With plain surfaces it seems that no matter how large the area and how small the damage, the eye will register the offending mark and return to the exact same spot time and time again. How annoying is that first scratch on the newly acquired glass table!
Fortunately there is a wide range of patterned aluminium sheet that help to conceal undesirable surface markings.
However the question of surface marking is highly subjective, with ‘beauty being in the eye of the beholder’ etc. I therefore decided to commission some independent testing to establish a scientific basis for these claims. Ceram Research carried out the laboratory analysis on our behalf.
Full test results for this research will be uploaded onto our website in due course.
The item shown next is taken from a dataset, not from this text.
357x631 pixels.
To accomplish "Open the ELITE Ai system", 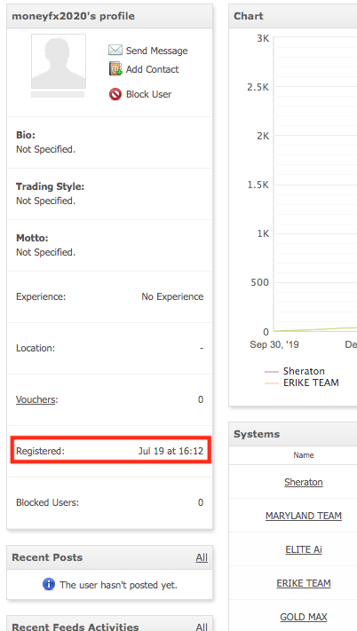I will click(304, 549).
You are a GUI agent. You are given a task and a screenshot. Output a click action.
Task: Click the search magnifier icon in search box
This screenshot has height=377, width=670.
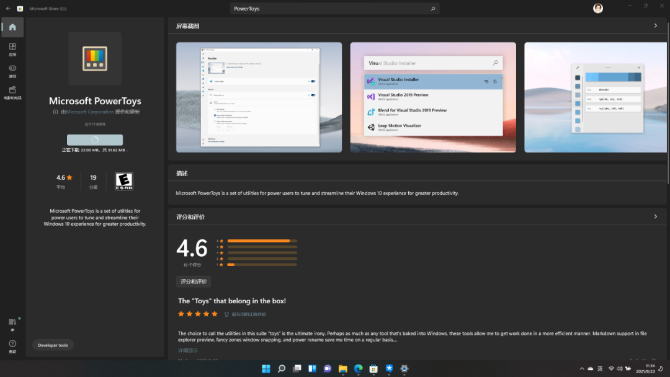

In the meantime I would like to share a sample of these findings with you.
GA Vertex sheet (a small pyramidal pattern) was tested in both mill and anodised finishes and was compared with a reference sample of plain mill finish sheet.
Briefly, the test method involved using P40 grade (rough grit) emery paper and this was attached to lead weights and a mechanical device pulled the emery paper along the aluminium surfaces.
Only 1 pass of the emery paper was required to produce a noticeable difference to the surface of the plain mill finish sheet. Significantly a minimum of 40 passes were required in both mill and anodised finishes of the Vertex pattern to produce a similar effect.
In culinary terms ‘the proof is in the eating’ and in metallic terms ‘the proof is in the testing’. Ceram’s testing has established beyond reasonable doubt just how effective aluminium patterns and textures can be in disguising surface damage.